Syarat lainnya adalah WNI, usia paling rendah 21 tahun, setia kepada Pancasila, UUD 1945, Bhinneka Tunggal Ika dan cita-cita Proklamasi 17 Agustus 1945, berintegritas, jujur dan adil, pendidikan minimal SMA atau sederajat, mampu secara jasmani dan rohani, bebas narkotika dan tidak pernah dipidana penjara selama 5 tahun atau lebih.
“Sudah mengundurkan diri dari keanggotaan Parpol sekurang-kurangnya 5 tahun saat mendaftar, mengundurkan diri dari jabatan politik, jabatan di pemerintahan, BUMN/BUMD saat mendaftar dan tidak berada dalam ikatan perkawinan dengan sesama penyelenggara Pemilu,” jelasnya.
Pendaftar yang lulus administrasi akan diumumkan 10 Januari nanti. Sementara penetapan dan pengumuman calon terpilih berdasarkan hasil tes wawancara dilaksanakan 18-19 Januari dan pelantikan dilakukan 22 Januari.
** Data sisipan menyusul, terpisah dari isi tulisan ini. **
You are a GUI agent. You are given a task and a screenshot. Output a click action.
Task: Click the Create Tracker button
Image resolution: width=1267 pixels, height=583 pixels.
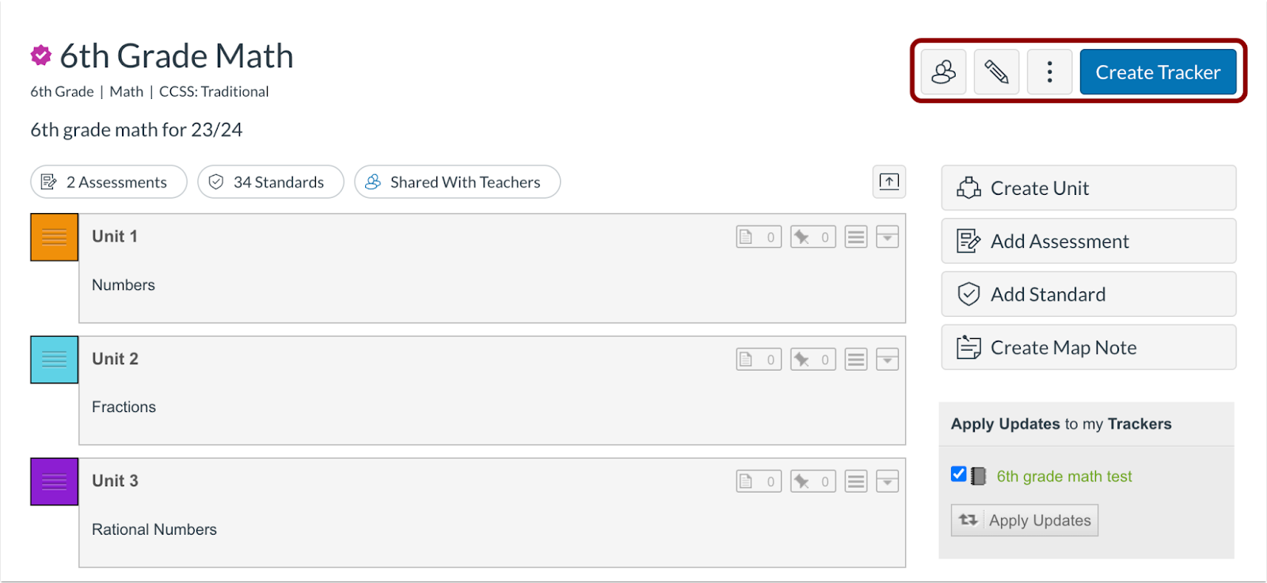pyautogui.click(x=1158, y=72)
“Mereka akan bekerja sekitar satu bulan lebih, yakni saat dilantik 22 Januari hingga 7 hari setelah pemungutan suara dilaksanakan. Untuk honor Pengawas TPS, mengacu pada Surat Menkeu Nomor 5/5715/MK.302/2022 sebesar Rp 1 juta. Honor itu naik dibandingkan Pemilu 2019 yang hanya Rp 650 ribu,” kata Kurniawan.